Adding textures in Blender depends on which render engine is used. In this article I’ll discuss how to do this for Cycles. I’ll explain how to do this with Blender Render in this article.
First we need to make sure that Cycles is our render engine. Select it at the top of the app. This will change how materials work, so if you’ve got anything interesting setup with Blender Render, you’ll have to rework it all.
Now select the object you’d like to assign a texture to and find the Materials Tab in the properties palette (it’s the little orange round checkerboard icon). By default the material only has a diffuse colour assigned.
Under Surface, select Use Nodes. This will require us to work with the Node Editor in another viewport. I understand that there’s a different way to setup materials and textures in Cycles, but I find the Node Editor much easier to grasp.
By default a Diffuse BSDF material is assigned, and I’ll stick with it. Feel free to change it to any of the other fascinating options though, for example glass, glossy, velvet or the versatile Mix Shader.

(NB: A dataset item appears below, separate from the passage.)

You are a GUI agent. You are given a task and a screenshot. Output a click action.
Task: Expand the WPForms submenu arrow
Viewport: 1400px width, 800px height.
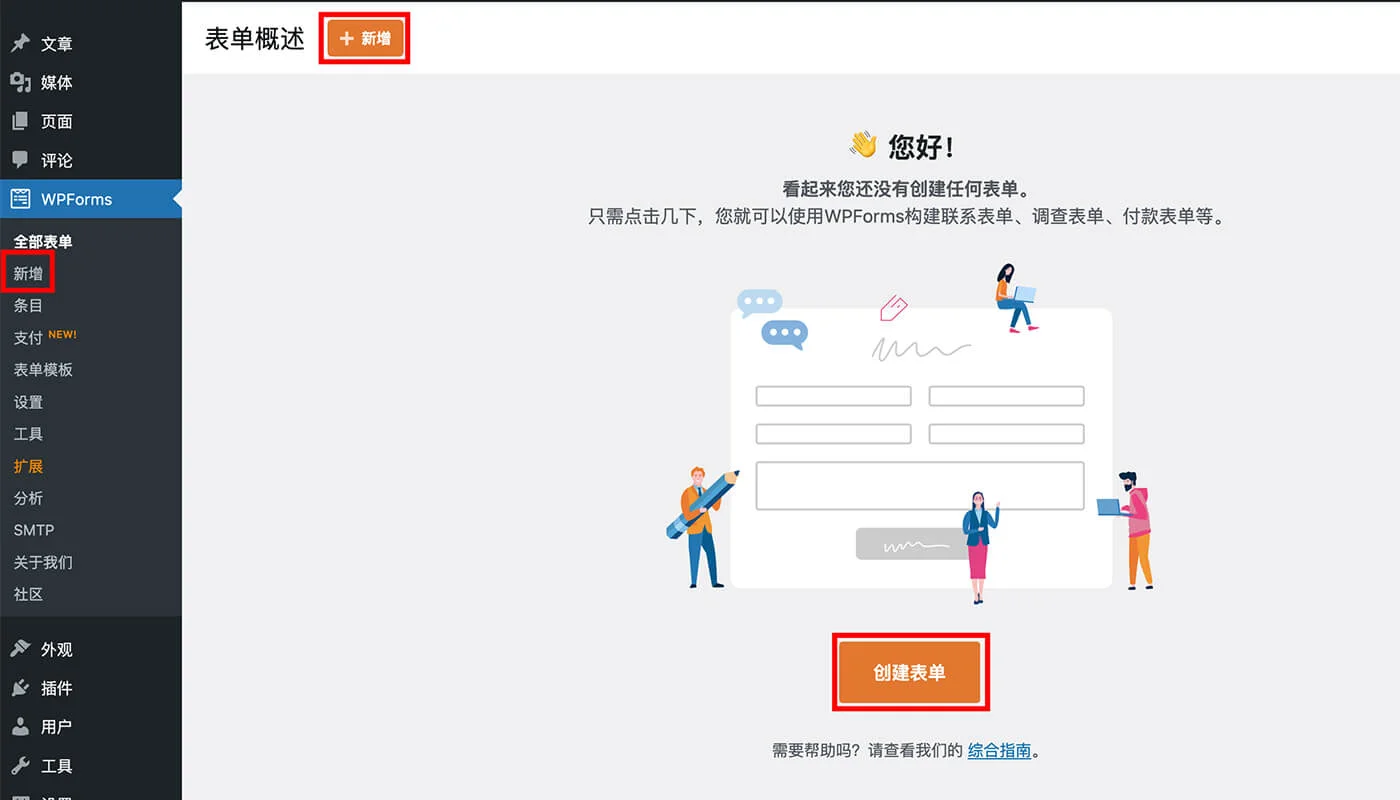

To add a texture to our shader, head over to the Node Editor and select Add – Texture – Image Texture. It’ll be stuck to your cursor – but don’t panic: move it to a suitable position and left-click to set it down gently.
Let’s load that texture now: select Open on your image texture node and navigate to your image. All that remains is for us to “plug in” this texture to the colour input of the Diffuse Node. It’s like in the Poser Materials Room: drag from one end to another and form a connection.
In our 3D viewport, let’s choose Material as the viewport shading mode, and we should see the texture on our object. Result!
Setup lights as desired and render your image.